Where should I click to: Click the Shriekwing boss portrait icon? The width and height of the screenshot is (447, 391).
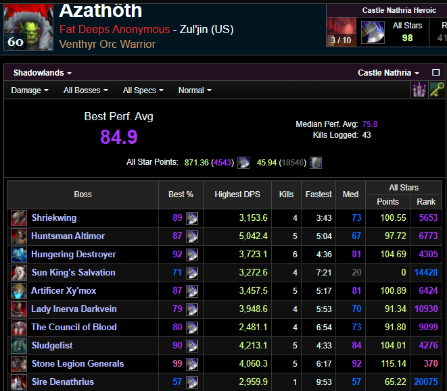point(19,218)
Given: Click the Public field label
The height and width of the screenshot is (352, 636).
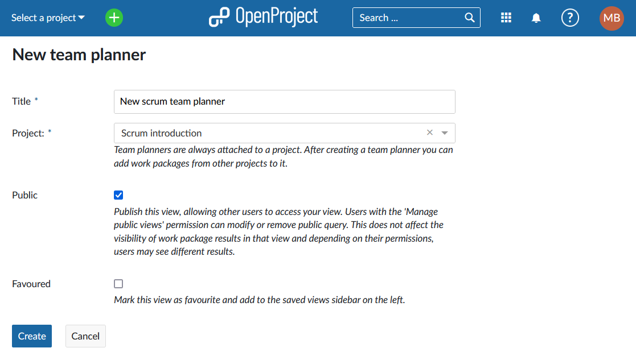Looking at the screenshot, I should 25,195.
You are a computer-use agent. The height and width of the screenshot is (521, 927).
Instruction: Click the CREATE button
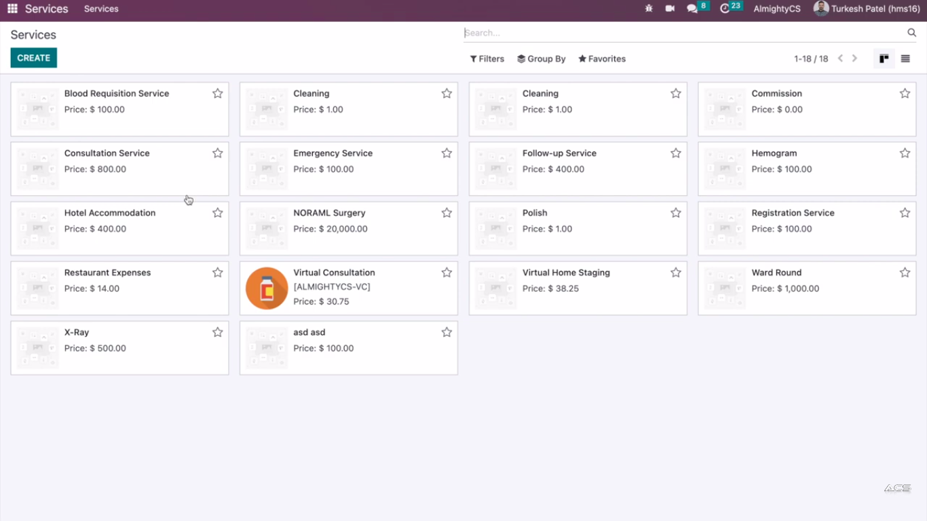[x=33, y=58]
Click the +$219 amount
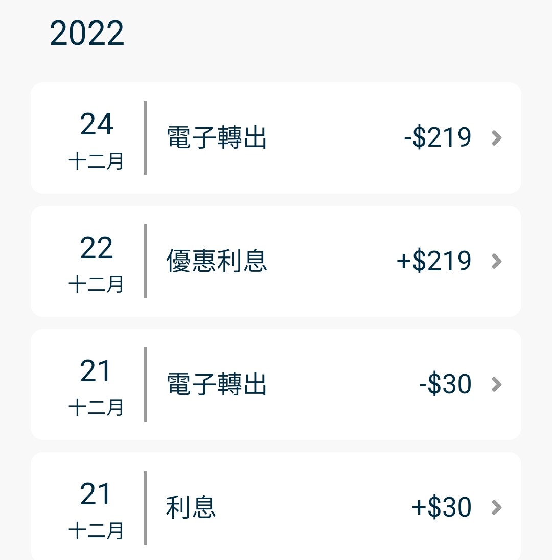Image resolution: width=552 pixels, height=560 pixels. coord(434,261)
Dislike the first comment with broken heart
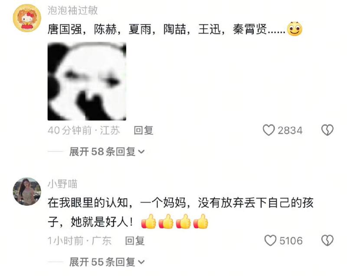The image size is (347, 276). [327, 130]
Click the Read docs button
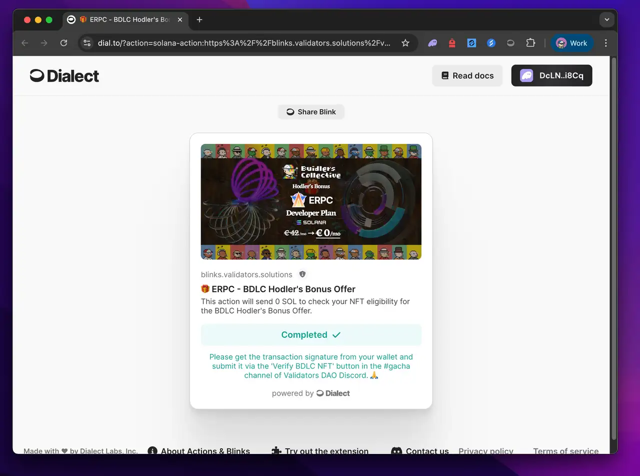 click(x=467, y=75)
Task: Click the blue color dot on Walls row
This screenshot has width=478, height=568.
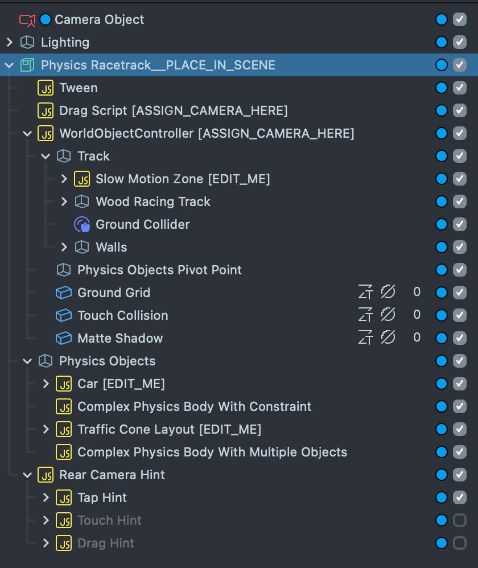Action: [442, 247]
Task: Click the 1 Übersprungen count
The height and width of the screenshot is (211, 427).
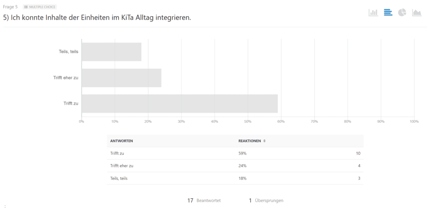Action: click(x=266, y=201)
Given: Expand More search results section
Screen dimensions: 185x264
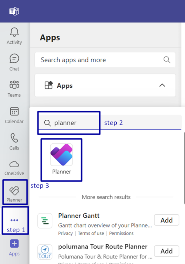Looking at the screenshot, I should [x=106, y=197].
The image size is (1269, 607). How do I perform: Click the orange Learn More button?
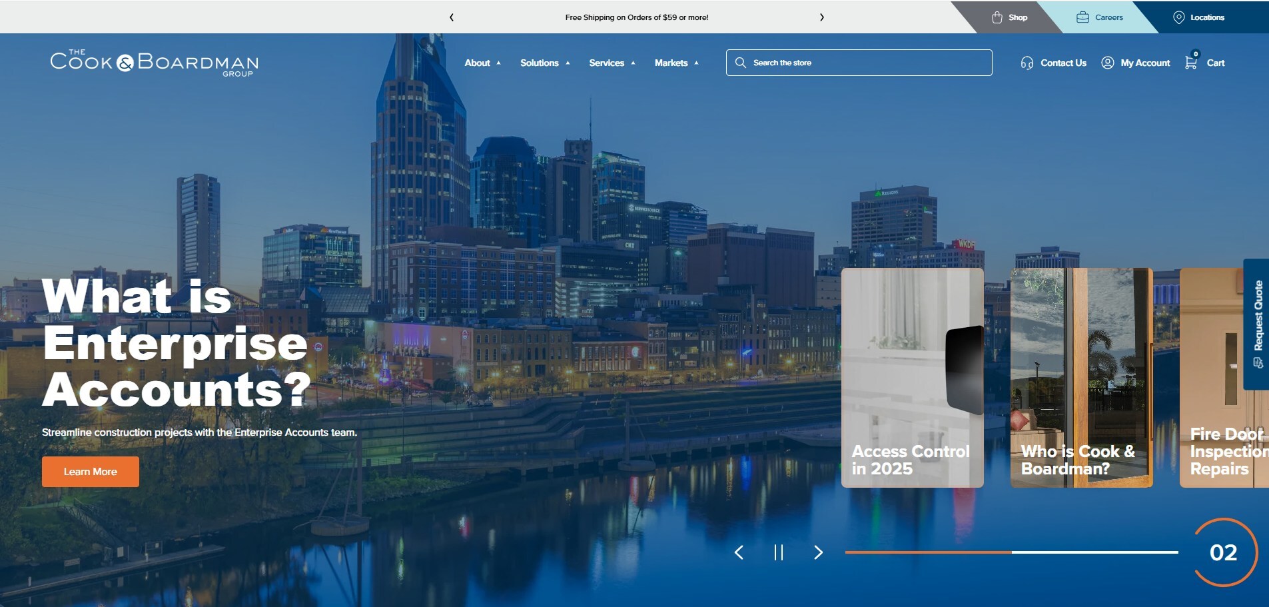pos(91,472)
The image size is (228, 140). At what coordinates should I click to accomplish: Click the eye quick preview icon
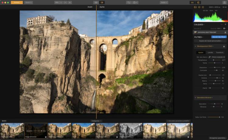96,2
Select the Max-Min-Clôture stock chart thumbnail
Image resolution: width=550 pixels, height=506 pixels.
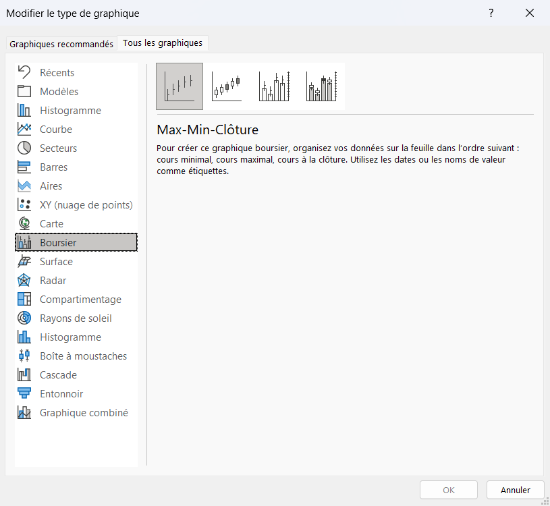point(180,86)
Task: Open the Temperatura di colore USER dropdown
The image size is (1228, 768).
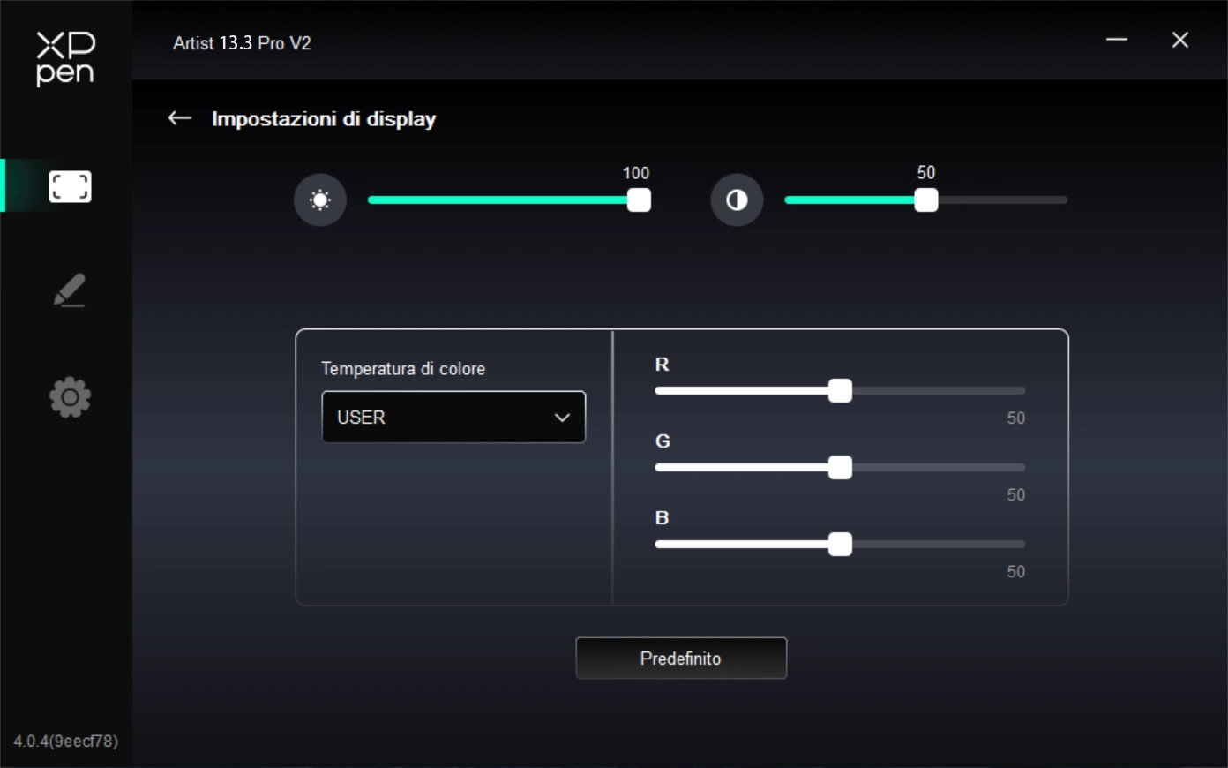Action: [x=453, y=417]
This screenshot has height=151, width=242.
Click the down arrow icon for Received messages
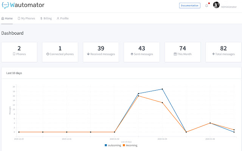88,54
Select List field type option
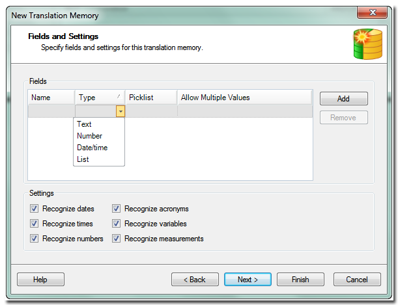 pyautogui.click(x=83, y=159)
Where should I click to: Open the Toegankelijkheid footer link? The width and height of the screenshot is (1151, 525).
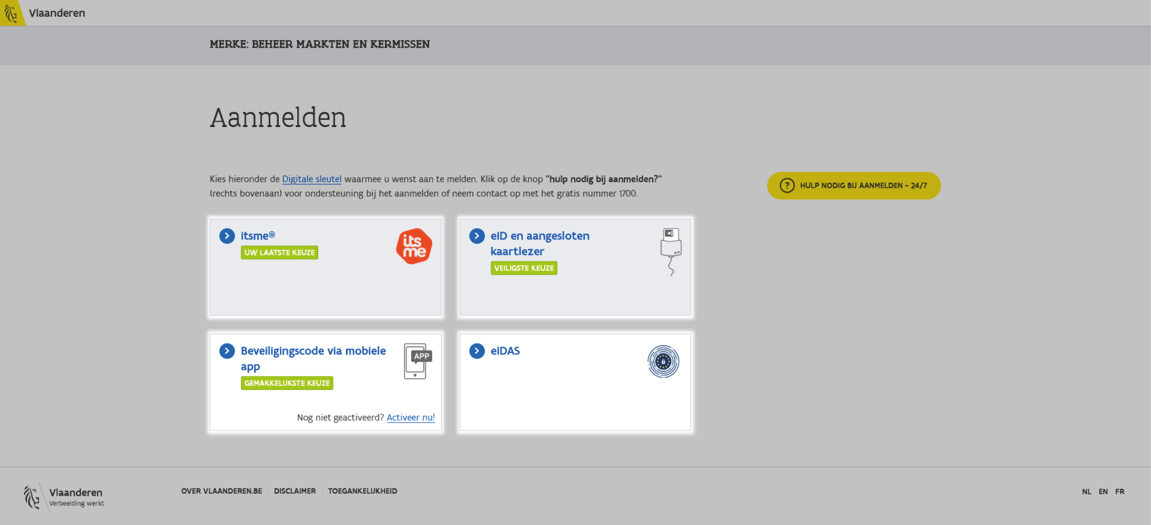click(x=362, y=491)
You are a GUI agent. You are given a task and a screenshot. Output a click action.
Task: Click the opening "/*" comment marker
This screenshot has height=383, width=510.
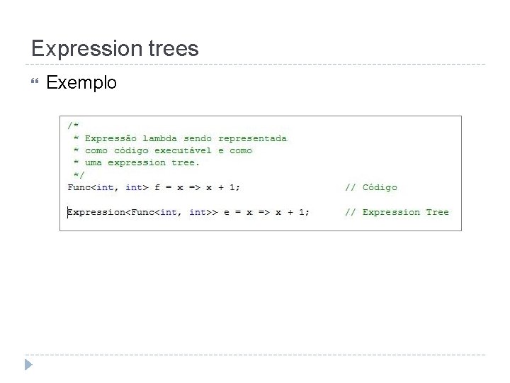click(73, 126)
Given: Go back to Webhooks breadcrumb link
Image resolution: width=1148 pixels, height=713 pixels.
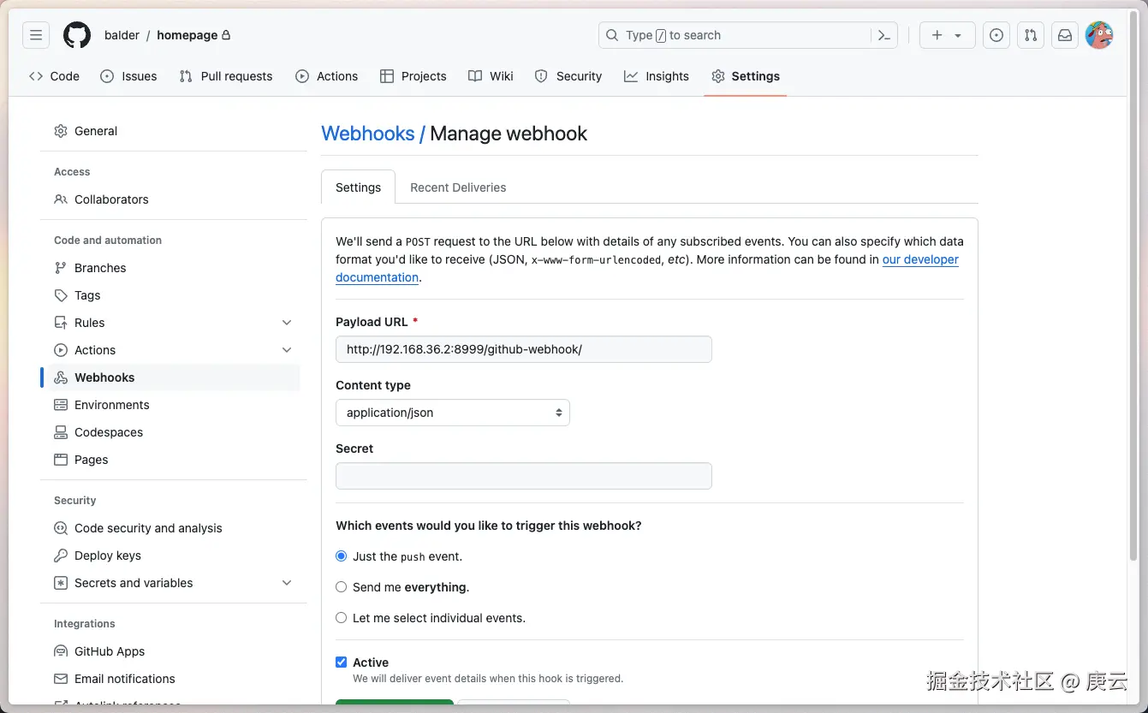Looking at the screenshot, I should (367, 134).
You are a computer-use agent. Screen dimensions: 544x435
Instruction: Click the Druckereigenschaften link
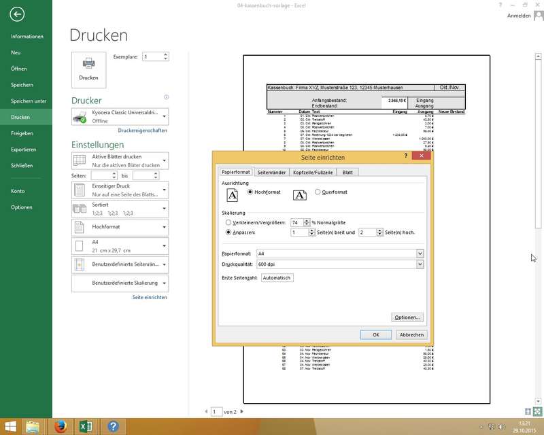click(x=142, y=131)
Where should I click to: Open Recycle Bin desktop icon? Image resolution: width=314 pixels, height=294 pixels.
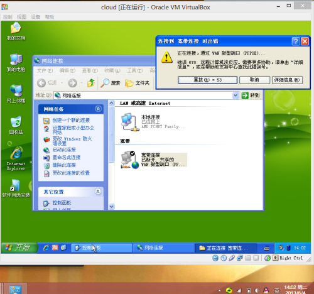[x=16, y=125]
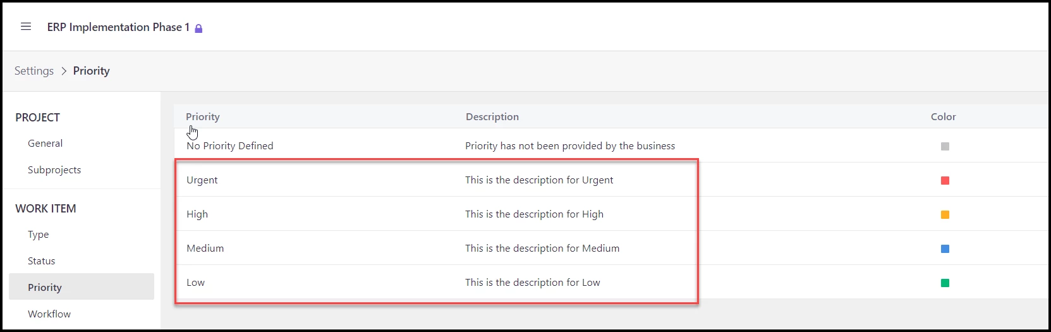Viewport: 1051px width, 332px height.
Task: Open the Medium priority row
Action: tap(611, 248)
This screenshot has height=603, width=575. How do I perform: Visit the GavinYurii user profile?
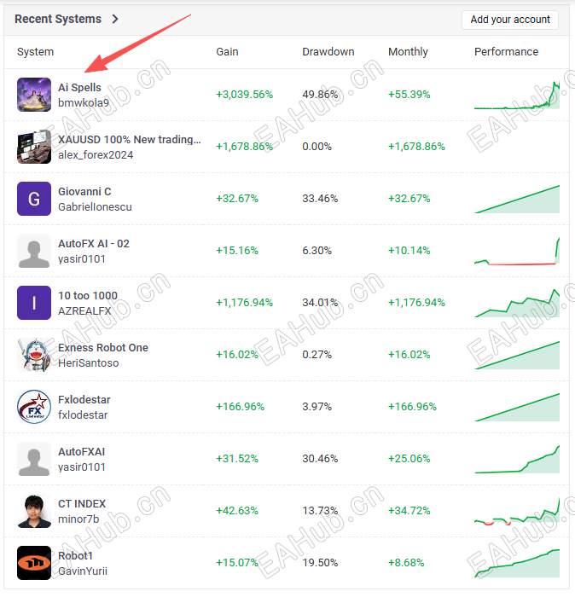[83, 571]
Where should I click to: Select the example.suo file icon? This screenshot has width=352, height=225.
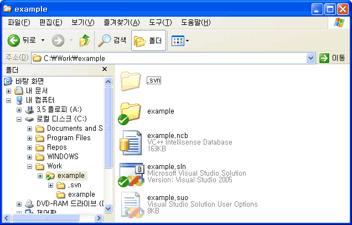[x=131, y=205]
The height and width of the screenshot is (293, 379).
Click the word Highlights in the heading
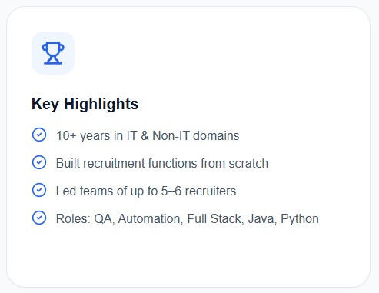click(101, 105)
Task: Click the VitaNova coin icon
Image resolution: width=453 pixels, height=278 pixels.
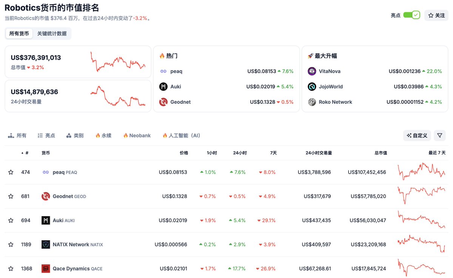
****************
What you need to do: Nothing but an exact copy of the data, without its images, should make up your answer.

Answer box:
Where should I click to: Click the Shriekwing boss portrait icon? The width and height of the screenshot is (447, 391).
point(19,218)
Given: Click the Public field label
The height and width of the screenshot is (352, 636).
Looking at the screenshot, I should 25,195.
You are a computer-use agent. The height and width of the screenshot is (521, 927).
Instruction: Click the CREATE button
[x=33, y=58]
Click the +$219 amount
Image resolution: width=552 pixels, height=560 pixels. coord(434,261)
Dislike the first comment with broken heart
The image size is (347, 276). [327, 130]
Click the Read docs button
 click(x=467, y=75)
Task: Click the blue color dot on Walls row
This screenshot has width=478, height=568.
Action: [442, 247]
Task: Click the 1 Übersprungen count
The height and width of the screenshot is (211, 427).
Action: click(x=266, y=201)
Given: Expand More search results section
Screen dimensions: 185x264
Looking at the screenshot, I should [x=106, y=197].
The image size is (1269, 607). How do I perform: Click the orange Learn More button?
pos(91,472)
The image size is (228, 140). At what coordinates should I click to accomplish: Click the eye quick preview icon
96,2
Select the Max-Min-Clôture stock chart thumbnail
Image resolution: width=550 pixels, height=506 pixels.
point(180,86)
Task: Open the Temperatura di colore USER dropdown
The image size is (1228, 768).
Action: [x=453, y=417]
This screenshot has height=151, width=242.
Click the down arrow icon for Received messages
88,54
Select List field type option
 pyautogui.click(x=83, y=159)
Where should I click to: Open the Toegankelijkheid footer link? The width and height of the screenshot is (1151, 525).
click(x=362, y=491)
You are a GUI agent. You are given a task and a screenshot. Output a click action.
Task: Click the opening "/*" comment marker
This screenshot has height=383, width=510.
click(73, 126)
Given: Go back to Webhooks breadcrumb link
Image resolution: width=1148 pixels, height=713 pixels.
Looking at the screenshot, I should (367, 134).
You are a computer-use agent. Screen dimensions: 544x435
Instruction: Click the Druckereigenschaften link
click(x=142, y=131)
Where should I click to: Open Recycle Bin desktop icon? Image resolution: width=314 pixels, height=294 pixels.
[x=16, y=125]
Viewport: 1051px width, 332px height.
Task: Open the Medium priority row
Action: tap(611, 248)
This screenshot has height=603, width=575. How do I perform: Visit the GavinYurii user profile?
[83, 571]
Where should I click to: Select the example.suo file icon? This screenshot has width=352, height=225.
[x=131, y=205]
The height and width of the screenshot is (293, 379).
Click the word Highlights in the heading
click(101, 105)
Task: Click the VitaNova coin icon
Image resolution: width=453 pixels, height=278 pixels.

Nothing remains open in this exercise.